[TASK]
Every record below, from first to last: print it exactly as shown.

[THE RECORDS]
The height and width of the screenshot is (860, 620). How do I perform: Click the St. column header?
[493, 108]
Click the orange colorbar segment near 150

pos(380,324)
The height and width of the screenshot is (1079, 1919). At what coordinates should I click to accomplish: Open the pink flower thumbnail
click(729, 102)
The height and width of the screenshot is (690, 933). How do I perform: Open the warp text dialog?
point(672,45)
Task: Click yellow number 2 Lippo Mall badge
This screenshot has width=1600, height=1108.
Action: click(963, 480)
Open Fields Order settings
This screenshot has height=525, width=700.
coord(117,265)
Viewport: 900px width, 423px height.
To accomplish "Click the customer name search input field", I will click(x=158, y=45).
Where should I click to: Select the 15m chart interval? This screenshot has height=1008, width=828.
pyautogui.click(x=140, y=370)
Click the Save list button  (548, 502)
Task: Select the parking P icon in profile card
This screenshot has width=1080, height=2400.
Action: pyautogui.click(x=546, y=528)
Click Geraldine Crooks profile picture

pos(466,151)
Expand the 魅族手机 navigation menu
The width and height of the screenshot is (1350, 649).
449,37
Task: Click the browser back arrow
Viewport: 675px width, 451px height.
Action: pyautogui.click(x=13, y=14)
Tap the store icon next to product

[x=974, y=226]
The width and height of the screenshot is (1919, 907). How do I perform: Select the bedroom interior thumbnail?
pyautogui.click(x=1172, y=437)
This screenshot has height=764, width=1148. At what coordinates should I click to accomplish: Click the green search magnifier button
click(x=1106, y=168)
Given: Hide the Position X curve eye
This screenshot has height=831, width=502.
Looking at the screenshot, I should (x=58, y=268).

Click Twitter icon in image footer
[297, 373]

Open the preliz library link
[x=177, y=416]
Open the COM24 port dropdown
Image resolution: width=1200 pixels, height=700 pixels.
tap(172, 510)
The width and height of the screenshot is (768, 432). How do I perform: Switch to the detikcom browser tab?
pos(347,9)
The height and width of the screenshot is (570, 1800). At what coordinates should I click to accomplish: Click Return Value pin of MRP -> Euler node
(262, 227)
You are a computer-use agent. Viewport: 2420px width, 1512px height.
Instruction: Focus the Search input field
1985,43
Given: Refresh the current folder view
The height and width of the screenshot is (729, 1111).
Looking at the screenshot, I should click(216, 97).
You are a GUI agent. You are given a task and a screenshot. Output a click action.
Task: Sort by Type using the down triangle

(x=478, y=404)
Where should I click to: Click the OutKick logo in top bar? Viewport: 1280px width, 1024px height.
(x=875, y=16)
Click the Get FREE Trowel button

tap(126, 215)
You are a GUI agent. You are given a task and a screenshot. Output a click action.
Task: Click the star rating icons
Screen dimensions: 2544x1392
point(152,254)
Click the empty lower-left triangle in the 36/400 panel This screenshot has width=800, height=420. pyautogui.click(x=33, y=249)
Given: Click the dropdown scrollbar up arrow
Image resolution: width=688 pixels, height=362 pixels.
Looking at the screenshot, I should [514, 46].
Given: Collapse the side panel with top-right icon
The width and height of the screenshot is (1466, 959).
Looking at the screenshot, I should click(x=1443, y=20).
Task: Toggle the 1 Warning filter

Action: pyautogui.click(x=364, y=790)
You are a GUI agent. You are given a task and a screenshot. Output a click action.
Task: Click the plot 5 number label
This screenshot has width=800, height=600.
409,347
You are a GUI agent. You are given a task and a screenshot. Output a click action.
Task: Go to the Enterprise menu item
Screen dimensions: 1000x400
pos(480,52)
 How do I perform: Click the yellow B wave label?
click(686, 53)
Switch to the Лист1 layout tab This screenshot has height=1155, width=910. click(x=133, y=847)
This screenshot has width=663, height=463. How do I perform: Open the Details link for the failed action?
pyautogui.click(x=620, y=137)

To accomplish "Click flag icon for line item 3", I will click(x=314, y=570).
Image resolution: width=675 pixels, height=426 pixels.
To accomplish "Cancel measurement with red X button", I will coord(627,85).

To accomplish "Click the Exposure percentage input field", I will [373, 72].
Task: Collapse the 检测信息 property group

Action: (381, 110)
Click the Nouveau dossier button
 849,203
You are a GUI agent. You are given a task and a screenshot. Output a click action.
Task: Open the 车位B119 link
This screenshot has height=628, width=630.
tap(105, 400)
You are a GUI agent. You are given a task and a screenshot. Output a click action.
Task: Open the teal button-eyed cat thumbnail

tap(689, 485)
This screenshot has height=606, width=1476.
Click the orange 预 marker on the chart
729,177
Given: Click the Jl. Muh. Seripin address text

[PROBLEM SOLUTION]
The height and width of the screenshot is (860, 620). How do I perform: Click the St. column header?
[493, 108]
Click the orange colorbar segment near 150

pos(380,324)
The height and width of the screenshot is (1079, 1919). At what coordinates should I click to accomplish: Open the pink flower thumbnail
click(729, 102)
The height and width of the screenshot is (690, 933). How do I perform: Open the warp text dialog?
point(672,45)
Task: Click yellow number 2 Lippo Mall badge
This screenshot has width=1600, height=1108.
Action: click(963, 480)
Open Fields Order settings
This screenshot has height=525, width=700.
coord(117,265)
Viewport: 900px width, 423px height.
To accomplish "Click the customer name search input field", I will click(x=158, y=45).
Where should I click to: Select the 15m chart interval? This screenshot has height=1008, width=828.
pyautogui.click(x=140, y=370)
Click the Save list button  (548, 502)
Task: Select the parking P icon in profile card
This screenshot has width=1080, height=2400.
Action: pyautogui.click(x=546, y=528)
Click Geraldine Crooks profile picture

pos(466,151)
Expand the 魅族手机 navigation menu
The width and height of the screenshot is (1350, 649).
449,37
Task: Click the browser back arrow
Viewport: 675px width, 451px height.
Action: pyautogui.click(x=13, y=14)
Tap the store icon next to product

[x=974, y=226]
The width and height of the screenshot is (1919, 907). How do I perform: Select the bedroom interior thumbnail?
pyautogui.click(x=1172, y=437)
This screenshot has height=764, width=1148. At what coordinates should I click to accomplish: Click the green search magnifier button
click(x=1106, y=168)
Given: Hide the Position X curve eye
This screenshot has height=831, width=502.
Looking at the screenshot, I should (x=58, y=268).

Click Twitter icon in image footer
[297, 373]

Open the preliz library link
[x=177, y=416]
Open the COM24 port dropdown
Image resolution: width=1200 pixels, height=700 pixels.
tap(172, 510)
The width and height of the screenshot is (768, 432). How do I perform: Switch to the detikcom browser tab?
pos(347,9)
The height and width of the screenshot is (570, 1800). At what coordinates should I click to accomplish: Click Return Value pin of MRP -> Euler node
(262, 227)
You are a computer-use agent. Viewport: 2420px width, 1512px height.
Instruction: Focus the Search input field
1985,43
Given: Refresh the current folder view
The height and width of the screenshot is (729, 1111).
Looking at the screenshot, I should click(216, 97).
You are a GUI agent. You are given a task and a screenshot. Output a click action.
Task: Sort by Type using the down triangle

(x=478, y=404)
Where should I click to: Click the OutKick logo in top bar? Viewport: 1280px width, 1024px height.
(x=875, y=16)
Click the Get FREE Trowel button

tap(126, 215)
You are a GUI agent. You are given a task and a screenshot. Output a click action.
Task: Click the star rating icons
Screen dimensions: 2544x1392
point(152,254)
Click the empty lower-left triangle in the 36/400 panel This screenshot has width=800, height=420. pyautogui.click(x=33, y=249)
Given: Click the dropdown scrollbar up arrow
Image resolution: width=688 pixels, height=362 pixels.
Looking at the screenshot, I should [514, 46].
Given: Collapse the side panel with top-right icon
The width and height of the screenshot is (1466, 959).
Looking at the screenshot, I should click(x=1443, y=20).
Task: Toggle the 1 Warning filter

Action: pyautogui.click(x=364, y=790)
You are a GUI agent. You are given a task and a screenshot. Output a click action.
Task: Click the plot 5 number label
This screenshot has width=800, height=600.
409,347
You are a GUI agent. You are given a task and a screenshot. Output a click action.
Task: Go to the Enterprise menu item
Screen dimensions: 1000x400
pos(480,52)
 How do I perform: Click the yellow B wave label?
click(686, 53)
Switch to the Лист1 layout tab This screenshot has height=1155, width=910. click(x=133, y=847)
This screenshot has width=663, height=463. How do I perform: Open the Details link for the failed action?
pyautogui.click(x=620, y=137)

To accomplish "Click flag icon for line item 3", I will click(x=314, y=570).
Image resolution: width=675 pixels, height=426 pixels.
To accomplish "Cancel measurement with red X button", I will coord(627,85).

To accomplish "Click the Exposure percentage input field", I will [373, 72].
Task: Collapse the 检测信息 property group

Action: (381, 110)
Click the Nouveau dossier button
 849,203
You are a GUI agent. You are given a task and a screenshot. Output a click action.
Task: Open the 车位B119 link
This screenshot has height=628, width=630.
tap(105, 400)
You are a GUI agent. You are given a task and a screenshot. Output a click action.
Task: Open the teal button-eyed cat thumbnail

tap(689, 485)
This screenshot has height=606, width=1476.
Click the orange 预 marker on the chart
729,177
Given: Click the Jl. Muh. Seripin address text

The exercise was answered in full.